WHAT TO WORK ON:
Repeat the whole listing exactly as it appears.

MATERIALS PROVIDED:
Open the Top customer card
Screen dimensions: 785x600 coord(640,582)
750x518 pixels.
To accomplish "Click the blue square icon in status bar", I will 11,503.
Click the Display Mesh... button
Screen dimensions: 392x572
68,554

ANSWER SPACE:
Open the Top customer card
Screen dimensions: 785x600 coord(640,582)
750x518 pixels.
To accomplish "Click the blue square icon in status bar", I will 11,503.
Click the Display Mesh... button
Screen dimensions: 392x572
68,554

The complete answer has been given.